_Document excerpt:_
★ ★ ★ ★ ★ ★ ★

Think of me as the waiter from Monty Python’s philosophy scene in “The Meaning of Life” https://www.youtube.com/watch?v=oa0bCzwSNA0.
Would you care for something to talk about?
First, let’s go with the loaded stuff and how we can converse this holiday without offending.
Hah! Just kidding, there’s no way to talk about abortion or Rittenhouse or Arbery or Gosar or Omicron or vaccinations or any political topic without having conservative drunkle Barry get real quiet and real red and eventually blow up in the middle of the pie course. Yes, we should be able to talk about these things, yes, we will get to the point where we can talk about these things, just not yet. My advice is you can’t go wrong talking about sports and movies.
Better to keep it supportive and connected this year because no matter how you feel about the above issues, there’s always someone with the opposite opinion which is a good thing unless you have four more hours of holiday dinner left.
The blue Honda has been empty for weeks.
Every day when I ride my little Schwinn Typhoon cruiser to work I pass by a retirement community and usually there is an elderly blonde woman sitting in her blue Honda by herself, smoking. Sometimes I see this woman buying cigarettes and coffee at our local 7-11 but for the last few weeks the Honda has been empty and I fear the worst.
It brings up the topic that I will be talking about this holiday season and connects nicely to the Monty Python video above, simply put, why are we here?
It’s a very emotional time. COVID has taken what we know and turned it into what we don’t know plus just when we need to connect and combat common enemies, hate and anger are succeeding in pulling us further apart. But it’s the holiday season, time to get back to basics.
You are a miracle and it’s time to start acting like one. Don’t believe me? Go put a sweater on and walk around your neighborhood. Look deeply at the green hills and the orange and red leaves and the bright blue sky then take a deep breath and say, “This is good, I want more of this”. Feel a little better? Thinking about how it might be nice to catchup with drunkle Barry because he’s kinda funny and really pretty harmless. OK, acceptance and connection, both a good start.
Now, make an outstanding meal together, my favorite part of my school’s 17th Thanksgiving meal was eating outside and seeing students without masks for the first time all year. Remember masks, those things we used to wear all the time but now we only have to wear inside except when we’re eating or drinking or we forget until the person behind the counter Coronacorrects us.
Well, teachers and students never stopped wearing them and if you think connecting with students is tough normally, try doing it when they can’t fully understand you and can only see from the bridge of your nose up. The good news is that I can stick my tongue out at students when they make mistakes (kidding), the bad news is 90% of my job is connecting with students which makes the classroom environment challenging.
There were no tears during the “What are you thankful for” portion of the Thanksgiving meal (yes, we went around in a circle and the 40 students mostly said friends and family but some went deeper which was nice). You can’t force emotion, especially now.
We have to accept whatever people are capable of doing this holiday season. Accept the politics, accept the little jabs, accept the differences, and sure, if drunkle Barry is offensive, correct him but don’t get pulled into the swamp, too many people swimming there already.

★ ★ ★ ★ ★ ★ ★

_Your objective:_
Translate this sentence from the holiday essay into Spanish: "You can’t force emotion, especially now." The listing has no connection to the holiday essay.

★ ★ ★ ★ ★ ★ ★

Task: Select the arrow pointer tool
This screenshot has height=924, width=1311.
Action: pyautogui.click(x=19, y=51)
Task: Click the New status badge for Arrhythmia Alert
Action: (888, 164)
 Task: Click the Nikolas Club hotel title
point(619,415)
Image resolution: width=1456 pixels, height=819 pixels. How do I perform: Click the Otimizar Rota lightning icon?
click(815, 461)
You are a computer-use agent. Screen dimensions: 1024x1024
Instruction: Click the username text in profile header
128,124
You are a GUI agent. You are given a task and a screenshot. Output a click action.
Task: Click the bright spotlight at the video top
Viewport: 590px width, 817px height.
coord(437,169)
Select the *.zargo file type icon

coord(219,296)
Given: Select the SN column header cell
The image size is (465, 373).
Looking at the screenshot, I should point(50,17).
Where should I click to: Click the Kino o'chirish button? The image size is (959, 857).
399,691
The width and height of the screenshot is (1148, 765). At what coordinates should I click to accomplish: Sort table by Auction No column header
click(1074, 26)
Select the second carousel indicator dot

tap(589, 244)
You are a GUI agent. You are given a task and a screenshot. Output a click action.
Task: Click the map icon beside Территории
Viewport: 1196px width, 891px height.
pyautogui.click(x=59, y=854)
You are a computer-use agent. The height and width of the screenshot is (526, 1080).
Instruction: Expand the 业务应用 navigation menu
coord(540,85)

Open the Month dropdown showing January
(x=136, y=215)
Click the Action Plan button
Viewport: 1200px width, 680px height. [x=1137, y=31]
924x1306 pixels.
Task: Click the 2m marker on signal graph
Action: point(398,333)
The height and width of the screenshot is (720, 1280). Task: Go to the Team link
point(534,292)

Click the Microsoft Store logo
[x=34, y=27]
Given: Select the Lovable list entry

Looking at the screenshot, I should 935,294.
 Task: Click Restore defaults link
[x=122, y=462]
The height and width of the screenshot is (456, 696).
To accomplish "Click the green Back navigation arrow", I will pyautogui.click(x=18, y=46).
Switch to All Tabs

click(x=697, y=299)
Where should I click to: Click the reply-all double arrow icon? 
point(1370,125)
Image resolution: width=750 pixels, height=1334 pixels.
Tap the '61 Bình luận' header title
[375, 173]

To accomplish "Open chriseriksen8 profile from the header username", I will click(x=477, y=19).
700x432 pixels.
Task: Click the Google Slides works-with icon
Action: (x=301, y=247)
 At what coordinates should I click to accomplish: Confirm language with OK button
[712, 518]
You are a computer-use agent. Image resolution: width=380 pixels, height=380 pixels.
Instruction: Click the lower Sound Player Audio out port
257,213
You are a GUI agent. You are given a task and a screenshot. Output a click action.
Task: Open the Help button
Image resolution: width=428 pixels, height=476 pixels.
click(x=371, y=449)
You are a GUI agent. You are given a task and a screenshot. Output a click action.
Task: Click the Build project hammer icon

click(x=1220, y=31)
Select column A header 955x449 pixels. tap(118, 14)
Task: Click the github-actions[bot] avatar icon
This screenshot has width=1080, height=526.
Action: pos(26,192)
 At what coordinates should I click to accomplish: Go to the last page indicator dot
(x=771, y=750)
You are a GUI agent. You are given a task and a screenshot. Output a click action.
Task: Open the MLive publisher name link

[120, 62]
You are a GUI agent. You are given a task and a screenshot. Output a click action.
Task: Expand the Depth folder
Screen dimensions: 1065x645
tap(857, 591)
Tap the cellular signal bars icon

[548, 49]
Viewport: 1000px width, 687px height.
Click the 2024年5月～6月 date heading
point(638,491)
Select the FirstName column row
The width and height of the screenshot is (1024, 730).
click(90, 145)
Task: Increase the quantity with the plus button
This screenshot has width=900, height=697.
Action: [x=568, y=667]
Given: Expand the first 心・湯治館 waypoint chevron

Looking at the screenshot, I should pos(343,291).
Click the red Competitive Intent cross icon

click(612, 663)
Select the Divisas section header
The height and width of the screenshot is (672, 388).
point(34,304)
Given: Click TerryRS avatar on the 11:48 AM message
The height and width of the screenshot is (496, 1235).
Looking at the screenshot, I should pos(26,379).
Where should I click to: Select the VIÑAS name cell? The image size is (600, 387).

★ ★ ★ ★ ★ ★ ★

_Exercise solution:_
No se puede forzar la emoción, especialmente ahora.